[Pixel coordinate grounding data]
————

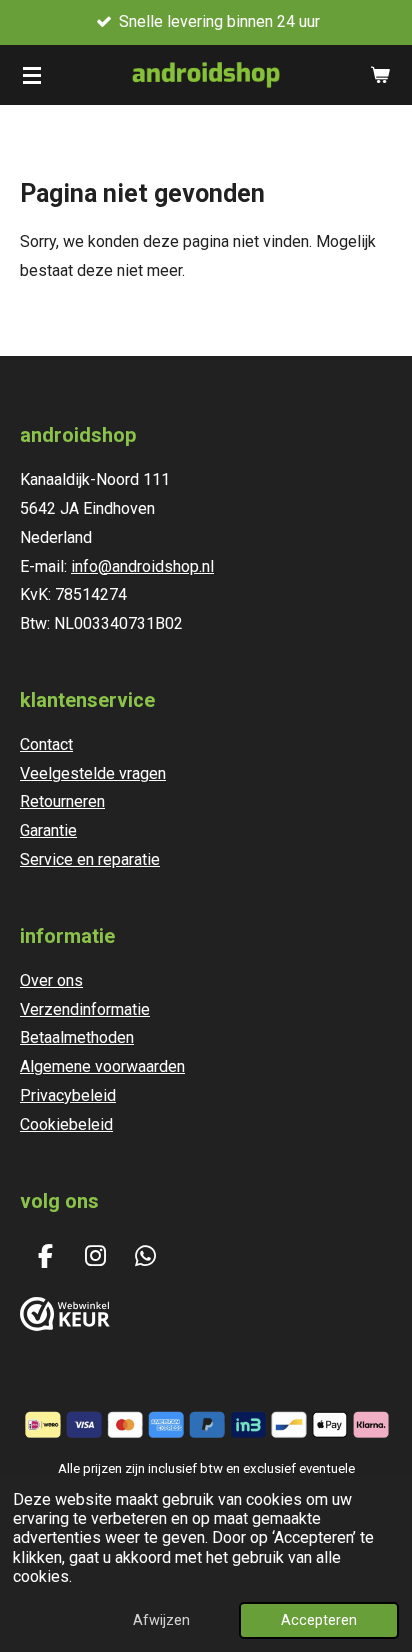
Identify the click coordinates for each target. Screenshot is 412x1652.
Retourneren (62, 801)
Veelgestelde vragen (93, 773)
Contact (46, 744)
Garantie (48, 830)
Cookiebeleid (66, 1124)
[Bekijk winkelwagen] (380, 75)
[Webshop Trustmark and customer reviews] (65, 1325)
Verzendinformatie (85, 1009)
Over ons (51, 980)
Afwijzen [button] (161, 1620)
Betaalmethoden (77, 1037)
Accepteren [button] (319, 1620)
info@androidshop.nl (142, 566)
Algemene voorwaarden (102, 1066)
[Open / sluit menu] (32, 75)
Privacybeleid (68, 1095)
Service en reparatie (90, 859)
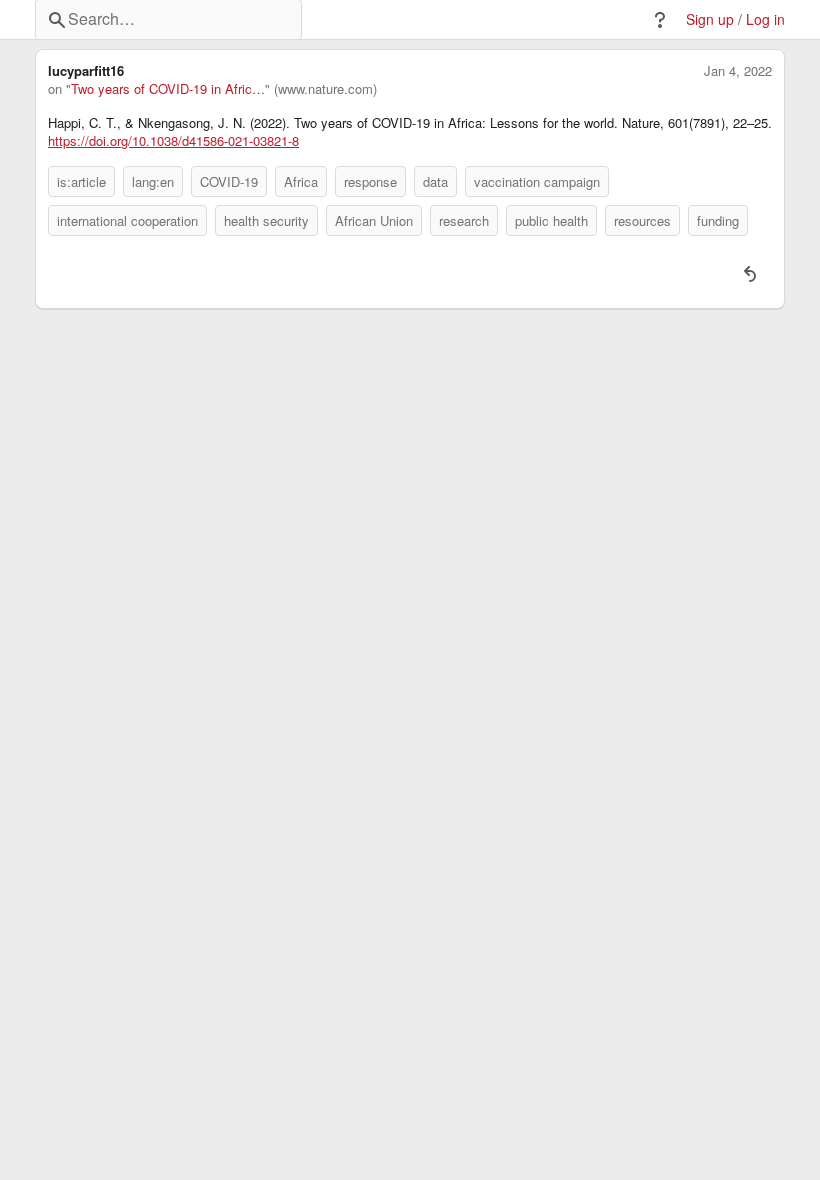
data (435, 181)
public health (551, 220)
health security (266, 220)
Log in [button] (765, 19)
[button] (660, 20)
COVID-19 (229, 181)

————

How to complete this task | Print, exactly and without pictures, the lines from the one holding "[Open / sluit menu] (32, 75)" through the last line of the entries above, both included.

Reply to the task |
[Open / sluit menu] (32, 75)
Privacybeleid (68, 1095)
Service en reparatie (90, 859)
data (435, 181)
public health (551, 220)
health security (266, 220)
Log in [button] (765, 19)
[button] (660, 20)
COVID-19 (229, 181)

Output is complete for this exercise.